The final time he threw a fit was the most memorable. It was in the spring, close to the end of the year. When his mom dropped him off, she told me that he was in a bad mood. Predictably, we didn't last long in the classroom, so we went off to wander around. He was doing okay on the playground when something set him off. I don't know what, but he bolted. He could run pretty fast, so I had to chase him. Our temple was a huge complex, so he had lots of places to go. I finally caught up with him in a quad-like area outside the entrance to the actual synagogue. He stopped running and sat down on the ground. I sat down next to him. He sat there for a few minutes, before freaking out again. He took off his shoes and threw them into the fountain in the quad. I went to fish his shoes out of the fountain when he took off running again. As soon as he took off, I knew exactly where he was headed.

In the synagogue, the entire Sunday school, along with various other people, had gathered to listen to a somewhat distinguished author and holocaust survivor. The place was packed. Max took off into the building. The doors he went through were right across from the synagogue doors, which were open. He had a head start, since I was on my knees reaching into the fountain. He ran straight into the synagogue, screaming down the center aisle. I followed in hot pursuit, holding his dripping shoes. He ran up onto the alter and laid down. I ran up after him. With the guest speaker, the Rabbis, the Sunday school director, and hundreds of people in the crowd looking at us in stunned silence, I said the only thing that I could say. "Uh, little help?" The director and the assistant Rabbi both came over and helped me get Max to stand up. We got him to walk down the steps from alter and into the main aisle. But then, he laid down again. The director, who knew how to handle him, I guess, said loudly, "Max, stand up!" He did, and I wanted to get him out of there as quickly as possible. I put my arm around his shoulders and I started to walk out. However, as soon as we started, he stopped again and tried to lie down. Since I had my arm around him (and since he only weighed about 65 pounds) I didn't let him do it. He just went limp in my arms. I was holding him at my side in my right arm with his soaked shoes in my left hand. I then started down the aisle, carrying him with me, his feet dragging along the ground. And, oh yes, he was singing some gibberish in a loud falsetto.

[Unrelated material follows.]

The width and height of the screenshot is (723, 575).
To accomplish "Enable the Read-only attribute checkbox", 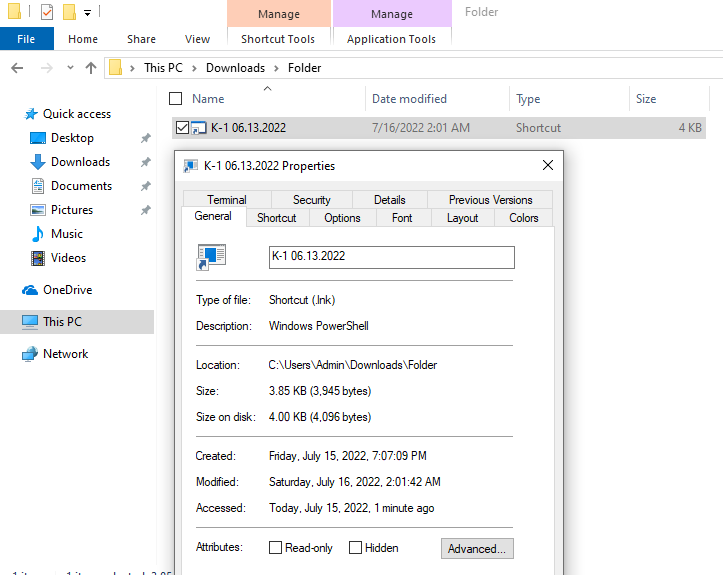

After that, there was only one day of Sunday school left, and his mom told me he wouldn't be there. Near the beginning of the next school year, they called and left me a message, asking if I wanted to take care of Max again. I never called back.

Postscript: Three years later, when I was 18, I was dispatched to pick up my sister from Sunday school one day. As I sat in my car in the parking lot, I saw a set of doors fly open. Max ran out in a full sprint. A few seconds later, a gangly young teenager followed, shouting for him to stop. The circle of life continues.